Исходный отрывок →
§ §

Обнаружилось, что не все конвоиры одинаковы. Некоторые в вечерние часы, когда уходило начальство, разрешали нам петь — тихонько, конечно, но все же… Один молоденький даже приоткрывал дверь, а мы, поняв по его выговору, что он украинец, старались угодить ему украинским репертуаром. И еще выяснилось, что с помощью кружки можно услышать, что происходит в соседней камере: если кружку плотно прижать к стене, а ухом прижаться к ее дну, то становились слышны шаги, кашель. Так мы узнали, что справа от нас — пожилой одинокий человек, слева была, по-видимому, глухая стена.

§ §

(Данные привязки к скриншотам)
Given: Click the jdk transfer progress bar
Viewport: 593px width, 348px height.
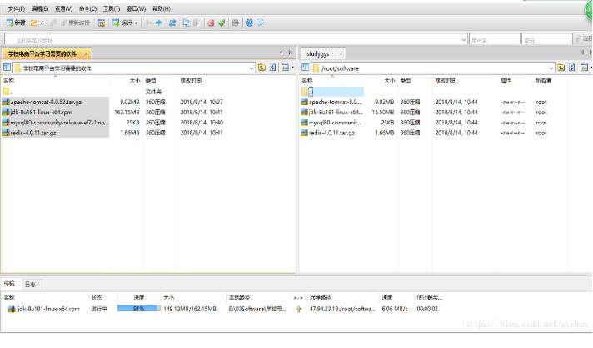Looking at the screenshot, I should pyautogui.click(x=138, y=309).
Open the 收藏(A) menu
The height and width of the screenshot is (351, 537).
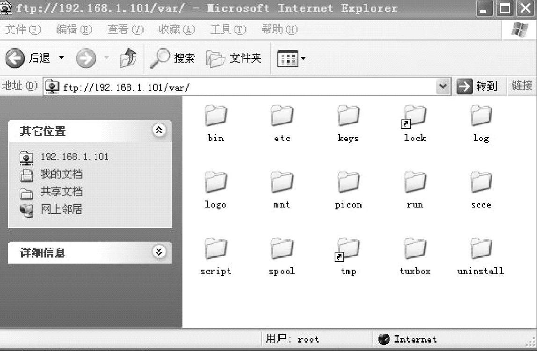[176, 30]
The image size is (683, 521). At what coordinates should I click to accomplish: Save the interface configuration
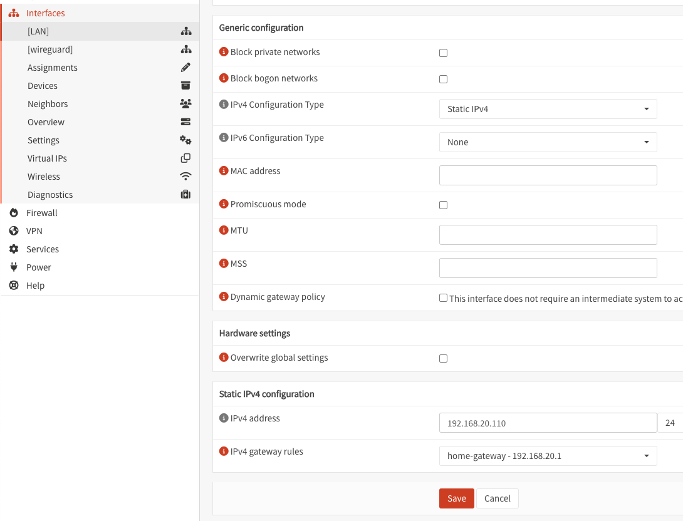456,498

§ §

Условия задания →
(a) Кем, судя по выговору, оказался молоденький конвоир в исходном отрывке?
(b) Выведите из исходного отрывка точный фрагмент от слов «Обнаружилось, что не» до слов «по-видимому, глухая стена.» включительно.
(c) Перечислите всех людей и все группы людей, кроме самих рассказчиков, которые упомянуты в исходном отрывке.
Записи взяты из другого источника.

Ответы по порядку →
(a) Украинцем.

(b)
Обнаружилось, что не все конвоиры одинаковы. Некоторые в вечерние часы, когда уходило начальство, разрешали нам петь — тихонько, конечно, но все же… Один молоденький даже приоткрывал дверь, а мы, поняв по его выговору, что он украинец, старались угодить ему украинским репертуаром. И еще выяснилось, что с помощью кружки можно услышать, что происходит в соседней камере: если кружку плотно прижать к стене, а ухом прижаться к ее дну, то становились слышны шаги, кашель. Так мы узнали, что справа от нас — пожилой одинокий человек, слева была, по-видимому, глухая стена.

(c) Конвоиры; начальство; молоденький конвоир-украинец; пожилой одинокий человек в камере справа.